「『いつ辞めようか』と常に考えていました」。意欲満々で入社し、志望した業務の担当に大抜擢されて順風満帆に思えた矢先、予想外の出来事に心が大きく揺れたと話すのは小林製薬 医薬開発部 臨床開発グループ 課長の御厨尚子(みくりや・なおこ)さん。葛藤の日々で、御厨さんが絶えず「働く意味」を問い続けた先にあったものとは――。
入社とともに「出産は実績を積んでから!」宣言
「液体ブルーレットおくだけ」「ブレスケア」「のどぬ~る」「熱さまシート」など、ユニークなネーミングとともに、長く家庭で愛用されてきたものが多い小林製薬が掲げるスローガンは、〈“あったらいいな”をカタチにする〉こと。暮らしの中から生まれるアイデアを活かす社風に魅かれたという御厨さんは、今でも新人時代の思いがよみがえるという。

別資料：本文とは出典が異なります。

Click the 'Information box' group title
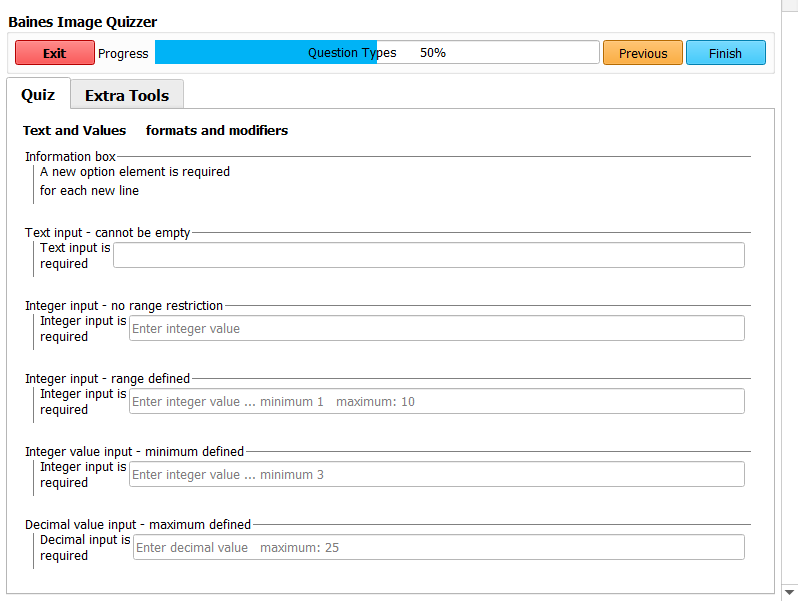 [70, 157]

「入社時の研修では、『しっかり仕事の実績を積み、復帰を望まれる人材になってから出産する!』と宣言しました。それまでに自分自身が納得できる成果を出さなければという思いがあったんです」
予想外の妊娠と、期待してくれていた上司への報告
2001年に大阪本社の小林製薬へ入社。研究・開発職として、洗浄・家庭用品グループに配属された。今でこそ男女共に担当している業務だが、当時はまだ、ブルーレットの開発は力仕事で危険な作業もあるため、男性が担当するのが通例だった。しかし、御厨さんは熱烈に志願。その思いが通じてか、上司が部長会で「御厨にやらせてください!」と推してくれ、担当できることになったという。
この年、同期の男性と結婚。仕事にも意欲満々で取り組んでいたが、思いがけず妊娠したことがわかる。うれしさはあっても、心は大きく揺れたという。
「まだ何も実績を積んでいないという焦りがあり、わたしを推薦くださった上司には申し訳ない気持ちでいっぱいでした。叱られても仕方ないと思っていたのですが……」
上司はとても喜んでくれ、グループの先輩も身体を気遣ってくれた。社内の女性の先輩たちは出産激励会を開いてくれ、育児と子育ての両立のコツを教えてくれた。